The task: Turn everything from the start of the listing down to the line containing "coord(373,23)", that line included, into a JSON list of strings with one string per line. Leave out blank lines.
**** Working data
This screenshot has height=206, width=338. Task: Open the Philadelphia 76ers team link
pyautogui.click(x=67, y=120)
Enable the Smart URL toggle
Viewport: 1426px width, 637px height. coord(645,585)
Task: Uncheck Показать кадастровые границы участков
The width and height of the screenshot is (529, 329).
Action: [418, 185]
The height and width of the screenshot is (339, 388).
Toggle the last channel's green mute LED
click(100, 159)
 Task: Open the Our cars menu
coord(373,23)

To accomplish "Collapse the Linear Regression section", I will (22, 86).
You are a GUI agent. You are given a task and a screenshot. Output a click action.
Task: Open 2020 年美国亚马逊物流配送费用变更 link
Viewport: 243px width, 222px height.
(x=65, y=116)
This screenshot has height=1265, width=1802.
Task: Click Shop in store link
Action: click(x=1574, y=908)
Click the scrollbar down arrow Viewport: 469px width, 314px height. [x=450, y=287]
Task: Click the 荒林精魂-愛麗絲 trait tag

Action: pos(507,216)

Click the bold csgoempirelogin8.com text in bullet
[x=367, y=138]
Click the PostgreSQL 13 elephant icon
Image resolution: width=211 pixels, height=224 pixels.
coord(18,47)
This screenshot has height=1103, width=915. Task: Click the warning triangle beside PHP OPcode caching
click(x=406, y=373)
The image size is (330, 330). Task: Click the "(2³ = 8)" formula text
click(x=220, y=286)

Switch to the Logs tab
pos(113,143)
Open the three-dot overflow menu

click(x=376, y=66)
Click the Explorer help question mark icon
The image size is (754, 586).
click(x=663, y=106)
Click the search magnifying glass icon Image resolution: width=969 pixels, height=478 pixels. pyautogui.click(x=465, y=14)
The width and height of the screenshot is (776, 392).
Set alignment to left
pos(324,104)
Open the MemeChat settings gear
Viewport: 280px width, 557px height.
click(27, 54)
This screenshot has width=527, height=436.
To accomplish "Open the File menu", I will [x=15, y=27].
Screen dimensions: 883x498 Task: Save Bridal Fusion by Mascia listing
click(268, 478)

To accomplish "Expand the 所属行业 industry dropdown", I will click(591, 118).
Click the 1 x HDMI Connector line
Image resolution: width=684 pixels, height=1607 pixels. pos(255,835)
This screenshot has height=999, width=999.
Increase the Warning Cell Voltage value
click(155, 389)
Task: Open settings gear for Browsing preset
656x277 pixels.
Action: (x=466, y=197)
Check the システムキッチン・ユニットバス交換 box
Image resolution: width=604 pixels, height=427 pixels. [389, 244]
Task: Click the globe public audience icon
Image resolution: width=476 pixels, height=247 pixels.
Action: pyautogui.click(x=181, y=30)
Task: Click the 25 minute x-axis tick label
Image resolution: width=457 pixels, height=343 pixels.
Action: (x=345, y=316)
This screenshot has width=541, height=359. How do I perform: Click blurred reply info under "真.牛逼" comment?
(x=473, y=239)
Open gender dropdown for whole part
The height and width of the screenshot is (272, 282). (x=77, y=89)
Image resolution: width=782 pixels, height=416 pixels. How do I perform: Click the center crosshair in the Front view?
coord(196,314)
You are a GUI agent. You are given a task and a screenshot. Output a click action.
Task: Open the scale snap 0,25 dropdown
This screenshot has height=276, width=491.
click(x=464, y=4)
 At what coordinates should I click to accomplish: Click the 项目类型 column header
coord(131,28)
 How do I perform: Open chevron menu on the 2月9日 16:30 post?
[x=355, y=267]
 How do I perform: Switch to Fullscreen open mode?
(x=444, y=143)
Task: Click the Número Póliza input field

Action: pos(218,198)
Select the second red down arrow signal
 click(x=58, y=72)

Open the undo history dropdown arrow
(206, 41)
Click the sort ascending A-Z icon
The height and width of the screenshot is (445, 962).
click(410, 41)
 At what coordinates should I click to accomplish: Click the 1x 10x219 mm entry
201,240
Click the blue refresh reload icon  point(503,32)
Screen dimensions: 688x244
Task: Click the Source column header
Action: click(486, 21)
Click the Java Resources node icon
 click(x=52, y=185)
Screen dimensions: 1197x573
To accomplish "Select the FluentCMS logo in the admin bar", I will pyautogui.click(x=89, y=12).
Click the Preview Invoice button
********
Task response:
[
  "This screenshot has height=206, width=338. Task: Open the Philadelphia 76ers team link",
  "pyautogui.click(x=67, y=120)",
  "Enable the Smart URL toggle",
  "Viewport: 1426px width, 637px height. coord(645,585)",
  "Task: Uncheck Показать кадастровые границы участков",
  "The width and height of the screenshot is (529, 329).",
  "Action: [418, 185]",
  "The height and width of the screenshot is (339, 388).",
  "Toggle the last channel's green mute LED",
  "click(100, 159)",
  " Task: Open the Our cars menu",
  "coord(373,23)"
]